## What to produce
Copy the lines below word for word.

--- Begin ---

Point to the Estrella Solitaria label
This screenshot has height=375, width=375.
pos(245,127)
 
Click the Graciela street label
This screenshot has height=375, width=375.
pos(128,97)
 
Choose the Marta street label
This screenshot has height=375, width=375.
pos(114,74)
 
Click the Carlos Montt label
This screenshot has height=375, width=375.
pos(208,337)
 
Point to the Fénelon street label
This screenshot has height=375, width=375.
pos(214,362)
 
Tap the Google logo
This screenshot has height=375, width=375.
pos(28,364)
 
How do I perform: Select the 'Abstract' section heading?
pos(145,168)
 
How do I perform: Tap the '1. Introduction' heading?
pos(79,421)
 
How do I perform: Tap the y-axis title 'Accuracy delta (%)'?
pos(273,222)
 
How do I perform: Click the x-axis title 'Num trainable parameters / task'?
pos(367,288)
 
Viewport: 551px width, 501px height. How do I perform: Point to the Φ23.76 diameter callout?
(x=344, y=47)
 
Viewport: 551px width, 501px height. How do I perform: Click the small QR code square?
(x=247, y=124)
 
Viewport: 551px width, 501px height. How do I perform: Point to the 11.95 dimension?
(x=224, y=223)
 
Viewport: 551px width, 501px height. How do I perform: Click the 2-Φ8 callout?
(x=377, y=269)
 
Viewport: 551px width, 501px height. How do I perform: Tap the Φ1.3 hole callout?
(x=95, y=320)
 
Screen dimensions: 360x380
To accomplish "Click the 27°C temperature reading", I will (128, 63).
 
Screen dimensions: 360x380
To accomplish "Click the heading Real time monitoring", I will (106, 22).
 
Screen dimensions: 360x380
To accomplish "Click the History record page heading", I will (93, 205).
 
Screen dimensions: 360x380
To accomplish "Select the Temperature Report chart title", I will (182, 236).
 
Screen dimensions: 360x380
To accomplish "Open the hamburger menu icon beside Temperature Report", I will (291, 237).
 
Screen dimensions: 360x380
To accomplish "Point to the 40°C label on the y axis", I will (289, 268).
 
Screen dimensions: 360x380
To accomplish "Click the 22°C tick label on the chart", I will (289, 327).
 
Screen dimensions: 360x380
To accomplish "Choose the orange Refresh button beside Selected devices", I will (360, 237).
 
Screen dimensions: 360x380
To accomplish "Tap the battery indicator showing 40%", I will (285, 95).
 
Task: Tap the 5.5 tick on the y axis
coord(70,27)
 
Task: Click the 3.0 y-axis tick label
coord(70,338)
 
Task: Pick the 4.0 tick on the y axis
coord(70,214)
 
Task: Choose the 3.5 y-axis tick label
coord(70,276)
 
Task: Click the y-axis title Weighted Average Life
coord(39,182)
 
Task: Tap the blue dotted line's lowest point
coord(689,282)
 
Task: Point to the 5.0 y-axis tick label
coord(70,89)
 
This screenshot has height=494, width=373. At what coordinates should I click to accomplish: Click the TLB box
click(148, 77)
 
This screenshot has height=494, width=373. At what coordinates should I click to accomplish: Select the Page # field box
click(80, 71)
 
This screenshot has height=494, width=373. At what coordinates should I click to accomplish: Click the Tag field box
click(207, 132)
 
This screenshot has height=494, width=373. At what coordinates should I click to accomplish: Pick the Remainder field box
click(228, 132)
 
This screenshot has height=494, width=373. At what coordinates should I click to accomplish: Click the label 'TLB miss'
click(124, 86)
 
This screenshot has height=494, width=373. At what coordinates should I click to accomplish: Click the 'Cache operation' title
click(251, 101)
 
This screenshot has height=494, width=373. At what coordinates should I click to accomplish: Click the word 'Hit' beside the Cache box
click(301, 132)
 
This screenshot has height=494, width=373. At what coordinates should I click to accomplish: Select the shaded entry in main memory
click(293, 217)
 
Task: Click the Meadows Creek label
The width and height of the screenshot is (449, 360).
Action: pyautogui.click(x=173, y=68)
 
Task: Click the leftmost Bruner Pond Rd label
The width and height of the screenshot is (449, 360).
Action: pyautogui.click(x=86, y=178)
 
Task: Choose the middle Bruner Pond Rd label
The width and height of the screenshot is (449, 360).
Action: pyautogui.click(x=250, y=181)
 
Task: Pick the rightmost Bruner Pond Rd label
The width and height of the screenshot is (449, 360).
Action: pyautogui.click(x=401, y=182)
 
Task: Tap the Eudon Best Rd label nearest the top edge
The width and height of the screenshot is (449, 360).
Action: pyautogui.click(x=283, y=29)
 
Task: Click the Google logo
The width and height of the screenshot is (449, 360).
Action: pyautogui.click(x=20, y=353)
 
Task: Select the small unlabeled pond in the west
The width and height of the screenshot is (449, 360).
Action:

--- End ---

## Written reply
Point to the Estrella Solitaria label
This screenshot has height=375, width=375.
pos(245,127)
 
Click the Graciela street label
This screenshot has height=375, width=375.
pos(128,97)
 
Choose the Marta street label
This screenshot has height=375, width=375.
pos(114,74)
 
Click the Carlos Montt label
This screenshot has height=375, width=375.
pos(208,337)
 
Point to the Fénelon street label
This screenshot has height=375, width=375.
pos(214,362)
 
Tap the Google logo
This screenshot has height=375, width=375.
pos(28,364)
 
How do I perform: Select the 'Abstract' section heading?
pos(145,168)
 
How do I perform: Tap the '1. Introduction' heading?
pos(79,421)
 
How do I perform: Tap the y-axis title 'Accuracy delta (%)'?
pos(273,222)
 
How do I perform: Click the x-axis title 'Num trainable parameters / task'?
pos(367,288)
 
Viewport: 551px width, 501px height. How do I perform: Point to the Φ23.76 diameter callout?
(x=344, y=47)
 
Viewport: 551px width, 501px height. How do I perform: Click the small QR code square?
(x=247, y=124)
 
Viewport: 551px width, 501px height. How do I perform: Point to the 11.95 dimension?
(x=224, y=223)
 
Viewport: 551px width, 501px height. How do I perform: Click the 2-Φ8 callout?
(x=377, y=269)
 
Viewport: 551px width, 501px height. How do I perform: Tap the Φ1.3 hole callout?
(x=95, y=320)
 
Screen dimensions: 360x380
To accomplish "Click the 27°C temperature reading", I will (128, 63).
 
Screen dimensions: 360x380
To accomplish "Click the heading Real time monitoring", I will (106, 22).
 
Screen dimensions: 360x380
To accomplish "Click the History record page heading", I will (93, 205).
 
Screen dimensions: 360x380
To accomplish "Select the Temperature Report chart title", I will (182, 236).
 
Screen dimensions: 360x380
To accomplish "Open the hamburger menu icon beside Temperature Report", I will (291, 237).
 
Screen dimensions: 360x380
To accomplish "Point to the 40°C label on the y axis", I will (289, 268).
 
Screen dimensions: 360x380
To accomplish "Click the 22°C tick label on the chart", I will (289, 327).
 
Screen dimensions: 360x380
To accomplish "Choose the orange Refresh button beside Selected devices", I will (360, 237).
 
Screen dimensions: 360x380
To accomplish "Tap the battery indicator showing 40%", I will (285, 95).
 
Task: Tap the 5.5 tick on the y axis
coord(70,27)
 
Task: Click the 3.0 y-axis tick label
coord(70,338)
 
Task: Pick the 4.0 tick on the y axis
coord(70,214)
 
Task: Choose the 3.5 y-axis tick label
coord(70,276)
 
Task: Click the y-axis title Weighted Average Life
coord(39,182)
 
Task: Tap the blue dotted line's lowest point
coord(689,282)
 
Task: Point to the 5.0 y-axis tick label
coord(70,89)
 
This screenshot has height=494, width=373. At what coordinates should I click to accomplish: Click the TLB box
click(148, 77)
 
This screenshot has height=494, width=373. At what coordinates should I click to accomplish: Select the Page # field box
click(80, 71)
 
This screenshot has height=494, width=373. At what coordinates should I click to accomplish: Click the Tag field box
click(207, 132)
 
This screenshot has height=494, width=373. At what coordinates should I click to accomplish: Pick the Remainder field box
click(228, 132)
 
This screenshot has height=494, width=373. At what coordinates should I click to accomplish: Click the label 'TLB miss'
click(124, 86)
 
This screenshot has height=494, width=373. At what coordinates should I click to accomplish: Click the 'Cache operation' title
click(251, 101)
 
This screenshot has height=494, width=373. At what coordinates should I click to accomplish: Click the word 'Hit' beside the Cache box
click(301, 132)
 
This screenshot has height=494, width=373. At what coordinates should I click to accomplish: Select the shaded entry in main memory
click(293, 217)
 
Task: Click the Meadows Creek label
The width and height of the screenshot is (449, 360).
Action: pyautogui.click(x=173, y=68)
 
Task: Click the leftmost Bruner Pond Rd label
The width and height of the screenshot is (449, 360).
Action: pyautogui.click(x=86, y=178)
 
Task: Choose the middle Bruner Pond Rd label
The width and height of the screenshot is (449, 360).
Action: pyautogui.click(x=250, y=181)
 
Task: Pick the rightmost Bruner Pond Rd label
The width and height of the screenshot is (449, 360).
Action: pyautogui.click(x=401, y=182)
 
Task: Tap the Eudon Best Rd label nearest the top edge
The width and height of the screenshot is (449, 360).
Action: pyautogui.click(x=283, y=29)
 
Task: Click the Google logo
The width and height of the screenshot is (449, 360).
Action: pyautogui.click(x=20, y=353)
 
Task: Select the small unlabeled pond in the west
The width and height of the screenshot is (449, 360).
Action:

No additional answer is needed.